Flexibility or Flow… is being there everything?

SIOBHAN MCKENNA, GLOBAL WOMEN CEO

A note on this month’s topic – ‘flexibility in the workplace’. In the main, the trend is for our work cultures to be supportive of team members “being there” for life’s important family moments along with providing work-week options with hours that suit availability.

Technology, as we know, has proliferated tools that enable us to work remotely while giving a sense that we are also still part of a team.

However, those who have trialed various iterations of workplace flexibility will have perhaps found yourself reaching for the “three-circle yardstick” at some point – does it work for the individual, the team and the organisation?

The thing that technology has not mastered is the vital contribution of one’s energy to their team which most optimally happens by being present with the team. If the transfer of energy is so vital to teaming, can the benefits of it really be achieved by working remotely?

What are the benefits of energy exchange?  The best performing teams inevitably achieve a state of flow, and flow is fuelled by team energy that is unified by a common goal and that each team member can contribute and feed off.

The amount of just-in-time encounters and serendipitously overheard conversations that have prevented many a wasted effort and sparked many a great outcome are innumerable.

It’s that feeling that we are part of something bigger than ourselves and that we are working happily together to achieve outcomes much greater than we could individually. It adds an amplifying effect to our participation in the team and our enjoyment of it.

Furthermore working within a focused and aspiring team can result in regular “success moments” both individually and collectively that propel us onwards with a higher degree of personal satisfaction.

“One of the major correlates of intrinsic motivation, satisfaction, and psychological well-being is the ability to have optimal experiences with some degree of frequency and consistency”. (flow; Csikszentmihalyi, 1990)

Hungarian-American Psychologist Csikszentmihalyi’s research that formed the Flow Model found that “flow experiences are considered to be some of the most enjoyable, rewarding, and engaging experiences of all, and typically involve automatic and effortless action coupled with intense focus”

The benefits of having flow experiences include improved overall quality of life, increased self-efficacy, and a stronger sense of self.
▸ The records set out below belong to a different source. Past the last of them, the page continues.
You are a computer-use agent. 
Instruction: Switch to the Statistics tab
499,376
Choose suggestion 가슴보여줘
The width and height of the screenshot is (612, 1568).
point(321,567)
In this respect, work produced during a flow experience tends to be more creative and of higher quality, giving rise to more satisfaction and positive emotion

Further potential advantages to using teams include synergistic levels of performance and creativity.

With these being the gains of flow at the individual level, the rewards for flow at team level are many times greater.

As organisations in almost every sector are being challenged to do more with less, the amplified impact made possible by teams in flow seems welcome.

It has been estimated that it is possible to achieve a doubling of productivity with a small lift in flow. As many business processes fall to the machine and artificial intelligence – good teams are probably one of the last bastions of human dominance.

We are designed for teaming – and have survived and thrived through development of its key attributes –

  • Self-mastery
  • Empathy
  • Perspective-taking

Those who can work well in teams have a greater chance of finding sustainable roles in society. If we are not alert to it, the temptation of technology’s enablement of “working remotely” may rob us of the very advantages of our humanness – being present together to create high performing teams. Or as John Newell puts it,

“We find our true centre not within the limited confines of our own individuality, family, or nationhood but within the connections between us.”